• _SOURCE_
[BEGIN]
In this chapter you will get introduced to the core pillars of virtual machine construction and the step-by-step process we will undertake to craft our compiler. Ensure you have a working installation for Rust.

Why build a virtual machine?

Portability

The output of every compiler is an asset that the computer will execute. This asset depends on some factors, for instance, the architecture of the target machine and the operating system the compiler is running on. Let’s demonstrate this with simple program

fn main() {
    println!("my program is running");
}

When we compile the program by running the command cargo build, it deposits as executable asset to the target/debug directory. The program will ran because the generated executable asset targeted the architecture in which the compiler resides.

The question is, what is the machine’s architecture on which the Rust compiler is currently running?

We can get this information using Linux utilities lscpu and uname.

$ lscpu | grep -i architecture
$ uname -a

The output states that the architecture of the machine that the Rust compiler is currently running on is of type x86_64 meaning our program can only run on Linux-powered 32-bit and 64-bit machines. It will fail if we run it on perhaps a Windows or macOS machine. To produce executable assets that can run on either a Windows or macOS machine, we need to rerun the compiler; this time, we state which machine architecture we will target. To accomplish this with the Rust compiler, we’ll add a target for the target architecture.

Try the following command to add a Windows target:

$ rustup target add x86_64-pc-windows-gnu

By running the following command, let’s verify that the target was correctly installed.

$ rustup target list | grep -i x86_64-pc-windows-gnu

The command asserts the new target is available, and we now have the tools to compile for a Windows architecture. To build an executed for Windows, we therefore need to specify the target in the build command.

$ cargo build --target=x86_64-pc-windows-gnu

:frowning: That was unexpected!!!
[END]
• _PROBLEMS_
**1)** Answer these from the portability excerpt:
(a) Into which directory does cargo build deposit the executable?
(b) Which two Linux utilities report the machine's architecture?
(c) What command adds a Windows target?
**2)** Print the part of the portability excerpt starting with "In this chapter" and going on through "the compiler resides.".
The records that follow have no connection to the portability excerpt.

• _RAW RECORDS_
[BEGIN]
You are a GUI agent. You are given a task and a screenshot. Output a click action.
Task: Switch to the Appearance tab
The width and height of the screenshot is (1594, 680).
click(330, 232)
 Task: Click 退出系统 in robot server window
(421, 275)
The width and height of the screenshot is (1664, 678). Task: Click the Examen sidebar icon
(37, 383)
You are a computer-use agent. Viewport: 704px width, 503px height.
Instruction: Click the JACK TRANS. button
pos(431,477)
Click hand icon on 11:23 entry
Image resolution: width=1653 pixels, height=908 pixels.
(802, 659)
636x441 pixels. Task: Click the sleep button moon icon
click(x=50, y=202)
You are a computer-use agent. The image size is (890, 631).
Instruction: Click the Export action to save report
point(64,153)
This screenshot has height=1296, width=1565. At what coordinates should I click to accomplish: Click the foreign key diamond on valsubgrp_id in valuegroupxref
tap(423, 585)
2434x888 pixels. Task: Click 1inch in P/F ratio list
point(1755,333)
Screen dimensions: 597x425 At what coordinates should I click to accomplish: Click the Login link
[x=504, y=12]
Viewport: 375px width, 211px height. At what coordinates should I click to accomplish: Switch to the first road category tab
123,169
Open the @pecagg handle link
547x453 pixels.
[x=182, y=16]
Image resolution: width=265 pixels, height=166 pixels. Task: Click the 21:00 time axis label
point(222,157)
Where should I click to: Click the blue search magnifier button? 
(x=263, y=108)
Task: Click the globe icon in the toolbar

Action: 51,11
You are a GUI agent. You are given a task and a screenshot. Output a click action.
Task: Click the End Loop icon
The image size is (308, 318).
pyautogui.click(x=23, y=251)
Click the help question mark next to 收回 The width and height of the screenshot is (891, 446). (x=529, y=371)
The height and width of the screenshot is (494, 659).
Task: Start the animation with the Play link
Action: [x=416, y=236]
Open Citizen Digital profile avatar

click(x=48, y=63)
[END]
• _SOLUTIONS TO THE PROBLEMS_
**1)**
(a) target/debug
(b) lscpu and uname
(c) rustup target add x86_64-pc-windows-gnu

**2)**
In this chapter you will get introduced to the core pillars of virtual machine construction and the step-by-step process we will undertake to craft our compiler. Ensure you have a working installation for Rust.

Why build a virtual machine?

Portability

The output of every compiler is an asset that the computer will execute. This asset depends on some factors, for instance, the architecture of the target machine and the operating system the compiler is running on. Let’s demonstrate this with simple program

fn main() {
    println!("my program is running");
}

When we compile the program by running the command cargo build, it deposits as executable asset to the target/debug directory. The program will ran because the generated executable asset targeted the architecture in which the compiler resides.